**Exercise details:** Transcribe, exactly as they appear, only the lines from the one holding "How do I perform: Open" through the end of the entries below.

[Stored items]
::::

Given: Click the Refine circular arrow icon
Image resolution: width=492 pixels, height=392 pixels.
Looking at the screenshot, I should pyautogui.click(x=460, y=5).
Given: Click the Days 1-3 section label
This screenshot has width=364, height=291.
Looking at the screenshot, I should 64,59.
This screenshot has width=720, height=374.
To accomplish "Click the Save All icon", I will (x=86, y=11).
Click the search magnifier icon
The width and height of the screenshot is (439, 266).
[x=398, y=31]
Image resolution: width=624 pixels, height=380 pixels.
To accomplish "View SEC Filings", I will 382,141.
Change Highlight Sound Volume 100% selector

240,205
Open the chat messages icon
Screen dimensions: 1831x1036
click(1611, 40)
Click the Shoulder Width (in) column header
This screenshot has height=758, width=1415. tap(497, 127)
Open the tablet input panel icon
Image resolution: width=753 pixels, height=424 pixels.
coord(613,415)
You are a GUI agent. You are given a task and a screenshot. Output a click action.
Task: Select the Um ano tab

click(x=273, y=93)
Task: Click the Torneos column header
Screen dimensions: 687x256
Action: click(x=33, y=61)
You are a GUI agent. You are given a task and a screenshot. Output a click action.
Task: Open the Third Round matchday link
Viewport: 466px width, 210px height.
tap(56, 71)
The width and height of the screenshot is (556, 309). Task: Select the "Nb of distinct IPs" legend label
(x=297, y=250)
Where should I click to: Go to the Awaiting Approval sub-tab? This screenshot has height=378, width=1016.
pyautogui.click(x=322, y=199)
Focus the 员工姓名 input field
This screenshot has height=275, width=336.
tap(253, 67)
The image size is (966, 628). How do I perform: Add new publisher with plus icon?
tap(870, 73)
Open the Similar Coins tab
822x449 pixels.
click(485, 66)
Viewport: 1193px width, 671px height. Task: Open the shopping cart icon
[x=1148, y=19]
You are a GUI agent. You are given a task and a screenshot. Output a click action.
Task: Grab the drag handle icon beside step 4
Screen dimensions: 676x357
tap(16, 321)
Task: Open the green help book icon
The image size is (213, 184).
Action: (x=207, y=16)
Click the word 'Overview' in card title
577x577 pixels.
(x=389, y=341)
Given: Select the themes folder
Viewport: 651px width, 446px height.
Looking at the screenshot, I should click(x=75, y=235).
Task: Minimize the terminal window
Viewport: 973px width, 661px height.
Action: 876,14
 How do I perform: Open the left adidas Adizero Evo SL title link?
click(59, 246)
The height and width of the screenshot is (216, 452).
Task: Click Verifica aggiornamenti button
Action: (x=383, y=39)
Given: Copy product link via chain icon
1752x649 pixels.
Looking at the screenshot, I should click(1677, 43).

::::

**Completed task:**
 How do I perform: Open the left adidas Adizero Evo SL title link?
click(59, 246)
The height and width of the screenshot is (216, 452).
Task: Click Verifica aggiornamenti button
Action: (x=383, y=39)
Given: Copy product link via chain icon
1752x649 pixels.
Looking at the screenshot, I should click(1677, 43).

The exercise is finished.